John Oliver
- Born: Abt. 1616, London, United Kingdom
- Emigrated: June 5, 1632 aboard William and Francis
- Died: 1646 Massachusetts Bay Colony
- Education: Harvard College (graduated 1645)
- Known for: Senior sergeant in Capt. John Underhill's Garrison; Member of the Ancient and Honorable Artillery Company; First Minister Rumney Marsh (now Chelsea, Massachusetts)
- Spouse: Elizabeth Newdigate
- Children: John, Elizabeth (married Enoch Wiswall, son of Thomas Wiswall), Hannah, John, Thomas
- Nickname: "The Scholar"

= John Oliver (minister) =

Puritan minister

John Oliver (c. 1616, died 1646) was a Puritan minister in the Massachusetts Bay Colony, and one of the earliest graduates of Harvard College (class of 1645). Known as "the Scholar", he served as an early member of Massachusetts General Court in 1637 and as its treasurer and selectman. In 1637, Oliver joined the Ancient and Honorable Artillery Company and was a senior sergeant in Captain John Underhill's garrison at the Castle in Boston Harbor by 1639. Oliver was considered an "expert soldier" in John Winthrop's journal. John Oliver was the First Minister of Rumney Marsh (now Chelsea, Massachusetts).

== Family and early life ==
John Oliver was the son of Thomas Oliver (d. June 1, 1658) who arrived in Boston from London with his wife Ann (d. 1635) and seven children aboard the William and Francis on June 5, 1632. Thomas and Ann's children were:

1. John (b. about 1616, d. 1646)
2. Nathaniel (b. 1619, d. January 9, 1633)
3. James
4. Peter
5. Samuel
6. Abigail (m. James Johnson)
7. unknown daughter (m. Richards Wolfall)
8. Daniel (d. June 1637)

Following Thomas's first wife Ann's death in 1635, he married (2nd) Ann who survived him and died December 20, 1662.

John Oliver was admitted to the First Church in Boston in 1633 when sixteen or seventeen years old. At the May 1634 session of the Massachusetts General Court, "John Ollyver" took the freeman's oath. "By this time the fort at Boston was in defence, and divers pieces of ordnance mounted on it"; and, at the same session, "it was ordered, that there shalbe a ward of two kept duy day att the ffort att Boston, dureing the tyme of any shipps rydeing there, ... to be ordered by Capt. Vnderhill [Underhill]; .. & John Ollyver [was] chosen corporall to the said captaine."

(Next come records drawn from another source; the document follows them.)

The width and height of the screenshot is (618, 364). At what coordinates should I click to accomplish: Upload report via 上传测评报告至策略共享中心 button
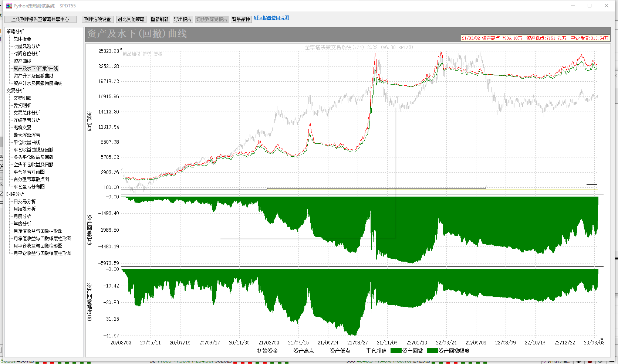pos(40,19)
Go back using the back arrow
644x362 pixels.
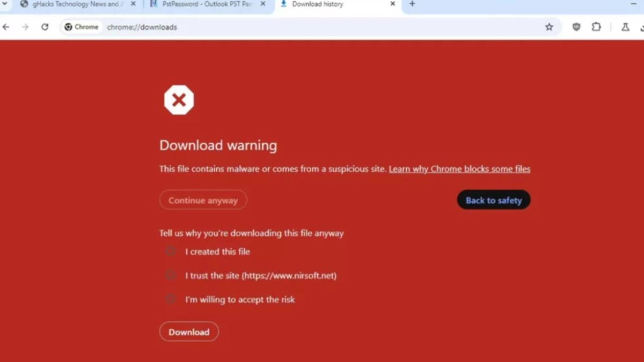click(x=5, y=27)
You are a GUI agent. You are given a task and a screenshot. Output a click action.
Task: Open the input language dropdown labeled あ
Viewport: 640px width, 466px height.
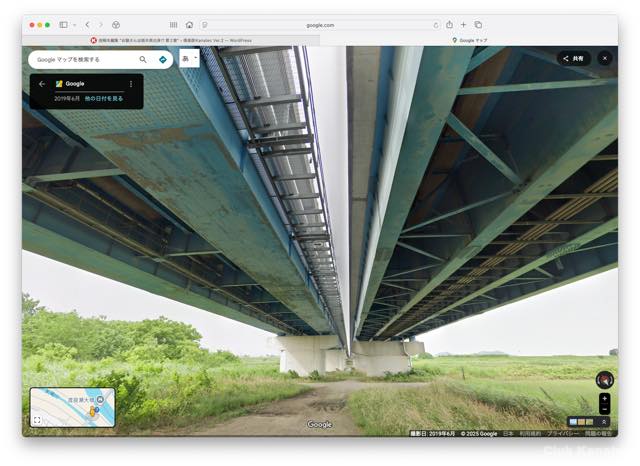pyautogui.click(x=189, y=59)
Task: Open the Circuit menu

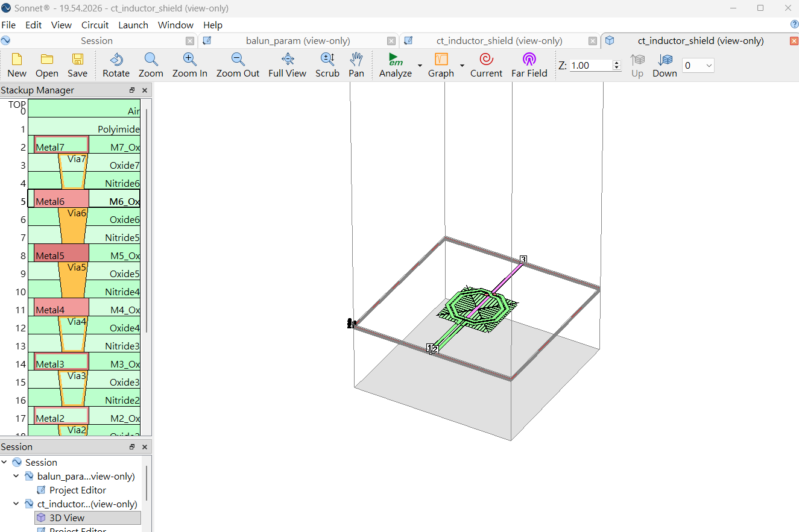Action: coord(95,25)
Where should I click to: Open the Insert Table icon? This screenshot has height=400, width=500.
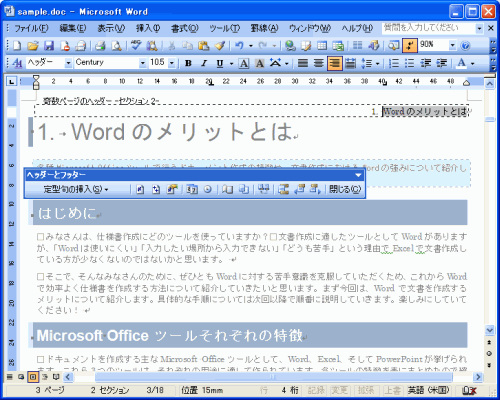pos(322,45)
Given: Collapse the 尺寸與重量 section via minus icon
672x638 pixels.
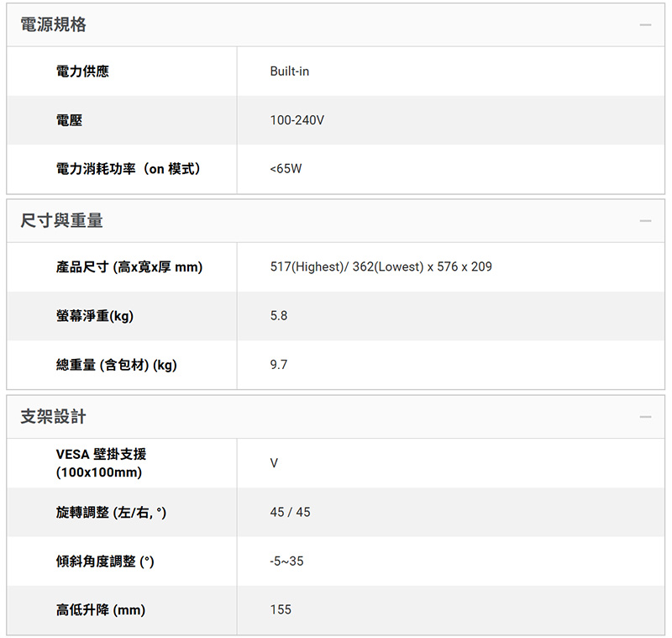Looking at the screenshot, I should [x=645, y=221].
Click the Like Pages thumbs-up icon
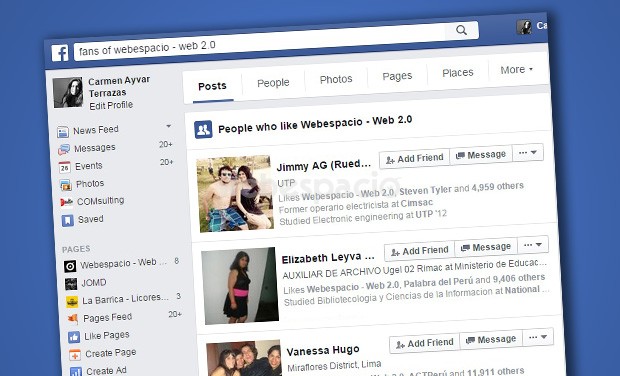Image resolution: width=620 pixels, height=376 pixels. pyautogui.click(x=74, y=337)
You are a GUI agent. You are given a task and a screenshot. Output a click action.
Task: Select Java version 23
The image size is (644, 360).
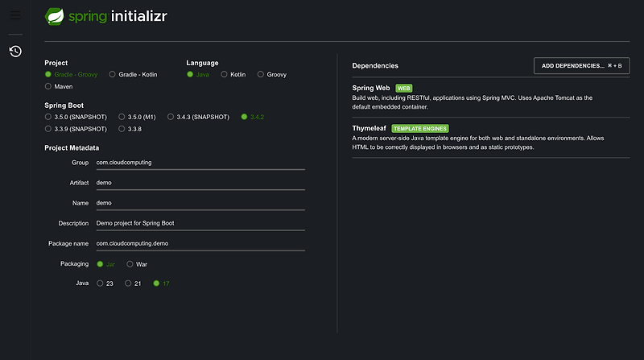100,283
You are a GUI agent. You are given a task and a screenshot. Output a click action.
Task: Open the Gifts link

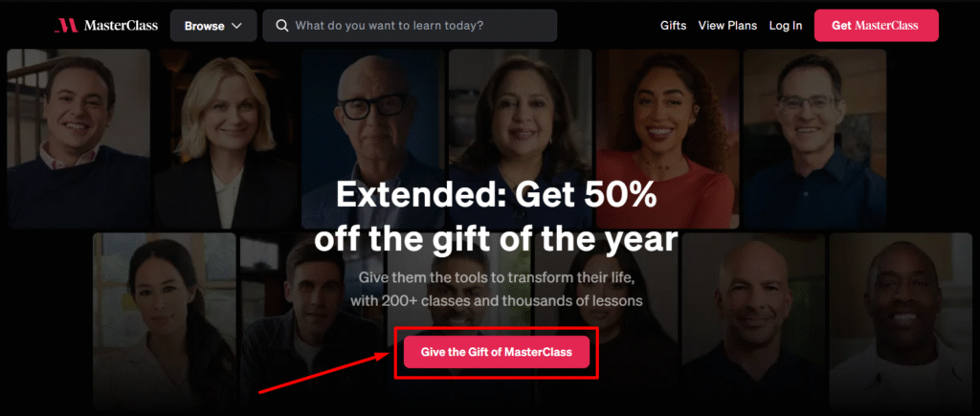(673, 26)
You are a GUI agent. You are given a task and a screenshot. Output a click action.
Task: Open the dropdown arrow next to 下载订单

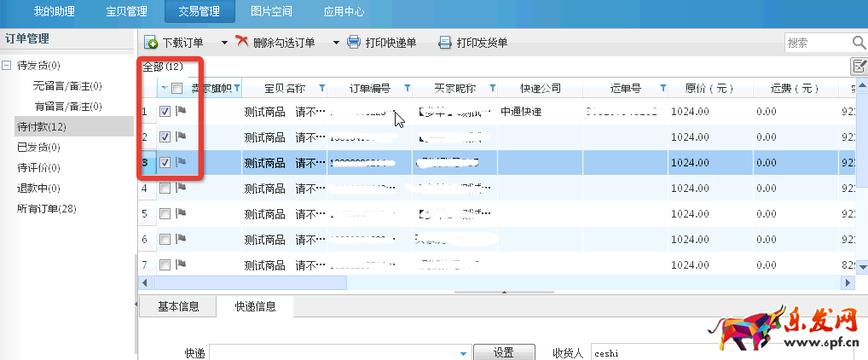(x=224, y=43)
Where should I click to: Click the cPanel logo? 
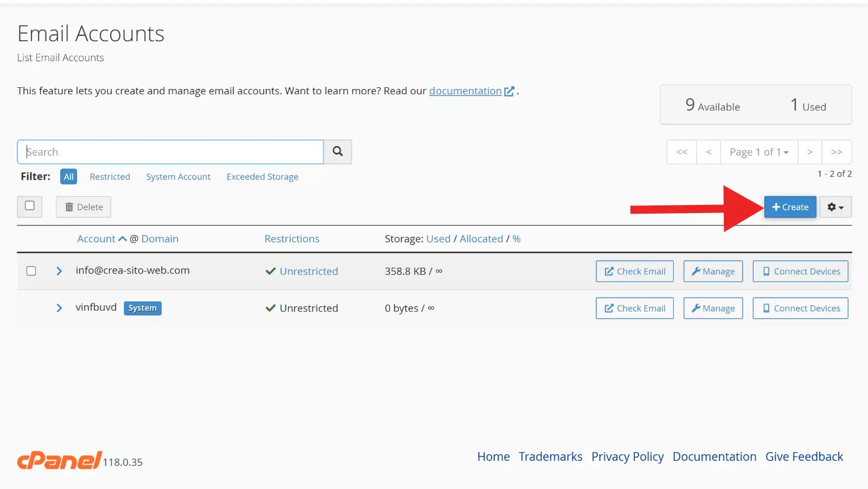pyautogui.click(x=59, y=460)
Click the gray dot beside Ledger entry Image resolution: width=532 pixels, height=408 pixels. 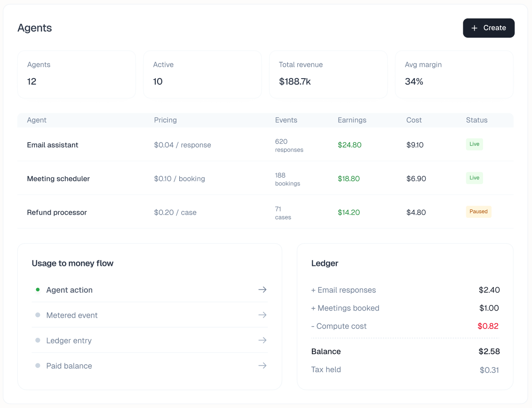click(38, 340)
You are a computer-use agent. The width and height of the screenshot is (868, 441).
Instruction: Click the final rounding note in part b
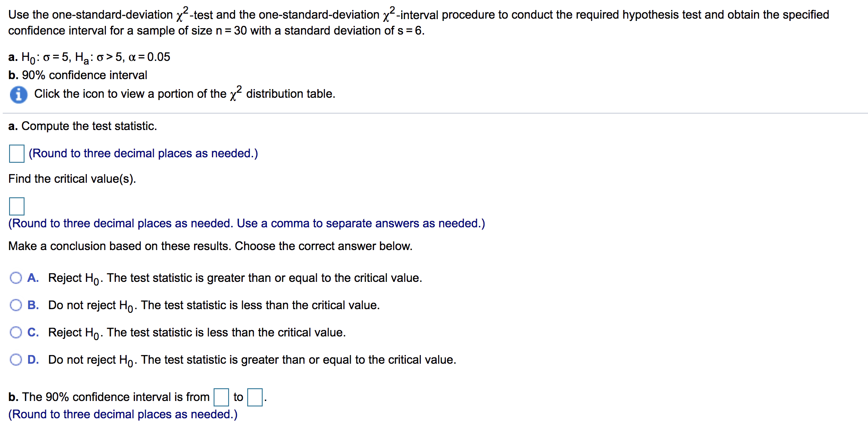pyautogui.click(x=123, y=414)
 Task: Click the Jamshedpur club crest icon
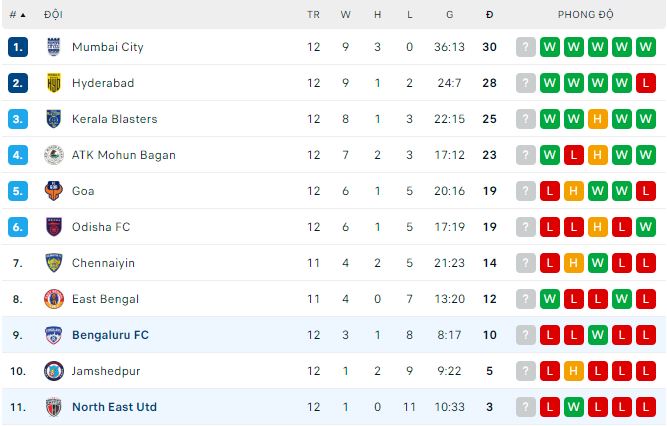tap(54, 371)
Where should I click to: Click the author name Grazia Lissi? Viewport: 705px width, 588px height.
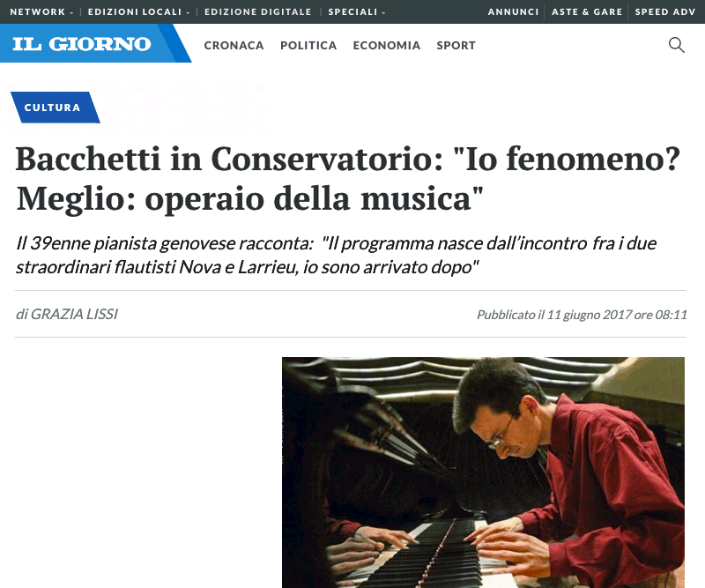click(x=74, y=314)

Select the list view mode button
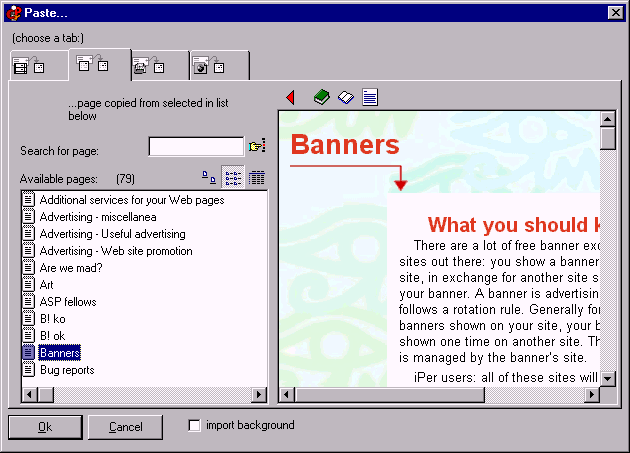(x=232, y=178)
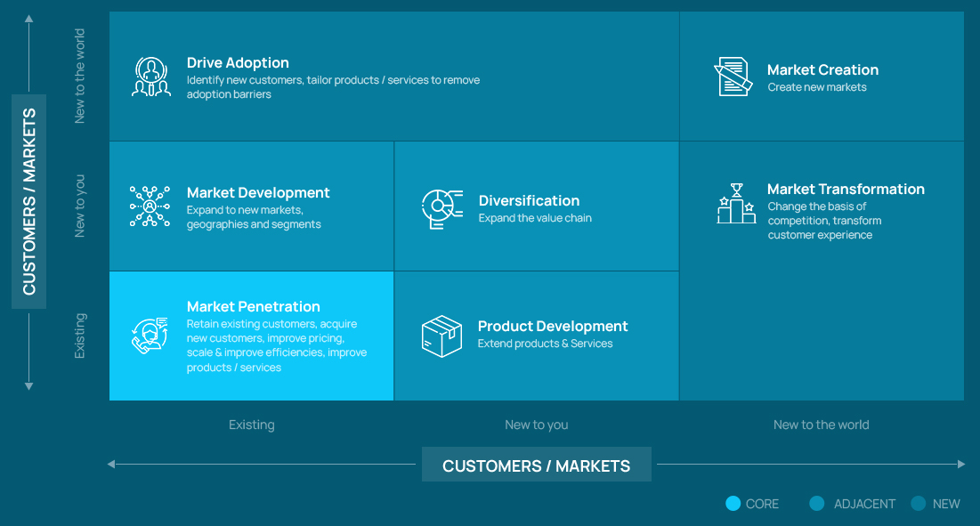Click the Diversification pie chart icon
This screenshot has height=526, width=980.
click(441, 209)
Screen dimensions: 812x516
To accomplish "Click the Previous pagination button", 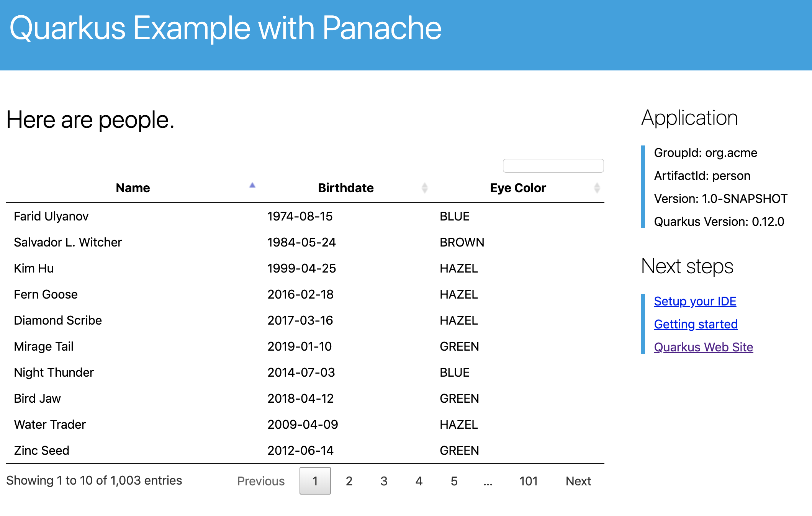I will click(261, 481).
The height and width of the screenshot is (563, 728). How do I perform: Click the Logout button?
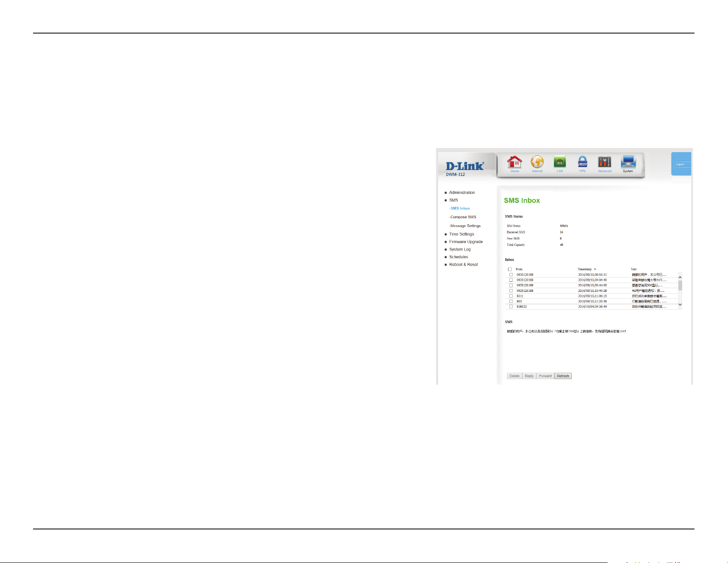[680, 164]
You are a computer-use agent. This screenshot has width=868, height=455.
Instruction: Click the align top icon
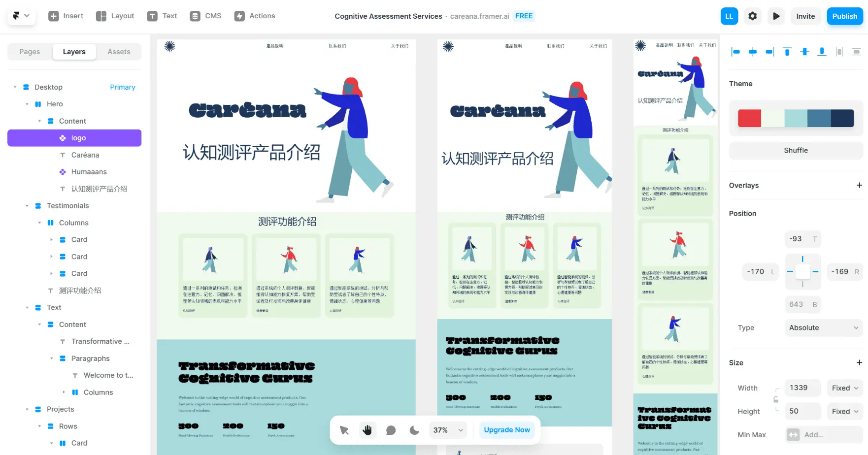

John Oliver married Elizabeth Newdigate (or Newgate), daughter of John Newdigate. John and Elizabeth had the following children:

1. John (bapt. July 29, 1638; d. March 1639)
2. Elizabeth (b. February 28, 1640; m. Enoch Wiswall of Dorchester, Massachusetts son of Thomas Wiswall, November 25, 1657)
3. Hannah (b. March 3, 1642; d.1653)
4. John (b. April 15, 1640)
5. Thomas (b. February 10, 1645–46)
Oliver's widow, Elizabeth, married Edward Jackson of Newton, Massachusetts. She survived Oliver for sixty-three years, and Edward, her second husband, for twenty-eight years. She died March 30, 1709, aged ninety-one.

== Appointment as First Minister at Rumney Marsh ==
In March of 1639-1640, a motion was made by the First Church in Boston "by such as have farms at Rumney Marsh [Chelsea, Massachusetts], that our brother Oliver may be sent to instruct their servants, and to be a help to them, because they cannot many times come hither, nor sometimes to Lynn [Massachusetts], and sometimes nowhere at all." Oliver's father, Thomas, said: "I desire what calling my son hath to such a work, or by what rule of God's word may the church send out any of her members to such as are not of the church." On March 23, the Reverend John Wilson "... made a full statement of the general consent of the church," whereupon "Sergeant Oliver," signified his acceptance of the appointment in the following terms: "I desire to speak a word or two to the business of Rumney Marsh. I am apt to be discouraged in any good work, and I am glad, that there is a universal consent in the hears of the church; for if there should have been variety in their thoughts, or compulsion of their minds, it would have been a great discouragement. But seeing a call of God, I hope I shall employ my weak talent to God's service; and, considering my own youth and feebleness to so great a work, I shall desire my loving brethren to look at me as their brother, to send me out with their constant prayers."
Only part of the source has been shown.